Investing in Responsible ML tools and practices has benefits on top of mitigating the above risks:

  • Growing the user base – small segments of users tend to disappear in the aggregate metrics by which any company measures model and product performance, but groups that are underrepresented in your metrics today are often the biggest opportunities for growing your user base in the future. RML tools that help find and improve small pockets of poor model performance are therefore a key to sustained long-term growth.
  • Supporting strategic users segments – similarly, it can be a struggle to balance global model performance with ensuring consistently high performance for a small number of high-priority users. RML techniques for achieving performance improvements on targeted user subpopulations can also be applied to this problem.
  • Recruiting – ML engineers are increasingly aware of the potential ethical complexity and reputational risk of deploying ML at scale and want reassurance that employers will prioritize the responsible use of the technology they build.

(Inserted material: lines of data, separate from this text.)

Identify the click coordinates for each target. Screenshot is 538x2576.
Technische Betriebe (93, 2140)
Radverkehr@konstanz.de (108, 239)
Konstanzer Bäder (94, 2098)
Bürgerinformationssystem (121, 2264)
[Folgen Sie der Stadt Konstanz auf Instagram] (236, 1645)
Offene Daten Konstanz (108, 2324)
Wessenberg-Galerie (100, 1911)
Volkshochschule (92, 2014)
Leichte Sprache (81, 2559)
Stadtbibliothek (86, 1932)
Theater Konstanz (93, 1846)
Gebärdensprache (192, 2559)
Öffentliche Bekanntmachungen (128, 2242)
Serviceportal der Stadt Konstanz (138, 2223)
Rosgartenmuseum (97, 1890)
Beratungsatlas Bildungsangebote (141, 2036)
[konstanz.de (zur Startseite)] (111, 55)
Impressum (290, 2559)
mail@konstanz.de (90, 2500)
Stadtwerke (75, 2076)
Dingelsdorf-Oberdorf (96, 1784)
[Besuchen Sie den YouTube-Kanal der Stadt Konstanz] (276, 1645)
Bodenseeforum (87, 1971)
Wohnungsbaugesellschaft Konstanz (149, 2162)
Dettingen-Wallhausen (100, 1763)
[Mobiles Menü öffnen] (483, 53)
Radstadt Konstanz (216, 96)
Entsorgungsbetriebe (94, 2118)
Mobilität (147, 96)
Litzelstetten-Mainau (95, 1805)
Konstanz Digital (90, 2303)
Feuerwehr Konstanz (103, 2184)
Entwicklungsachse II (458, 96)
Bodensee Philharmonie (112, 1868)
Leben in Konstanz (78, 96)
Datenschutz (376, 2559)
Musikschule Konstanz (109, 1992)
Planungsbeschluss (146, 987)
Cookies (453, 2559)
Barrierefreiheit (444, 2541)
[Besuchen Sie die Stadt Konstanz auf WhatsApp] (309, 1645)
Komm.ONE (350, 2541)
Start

Benefit of small, early investments

Responsible ML can suffer from letting the perfect be the enemy of the good. Because the surface area of potential risks is initially unclear, it can seem futile or dangerous to open that can of worms unless you can afford to fund a large, comprehensive project. And it’s true that a small team may not be able to mitigate every RML-related risk before any incident occurs. However targeted evaluation and improvement of your most public and impactful models can materially reduce the most salient risks and even unblock projects that would otherwise be deemed to pose too high a brand or compliance risk.

Perhaps the largest benefit of starting earlier with a small team (rather than waiting until you can fund a large effort) is that, when an incident does occur, you will be able to draw on that team’s existing infrastructure, tools, workflows, expertise, and external and internal personal networks to respond quickly, effectively, and credibly. The alternative is to start from scratch when an urgent need arises, resulting in less effective and slower incident response, and greater disruption to the timelines of other projects.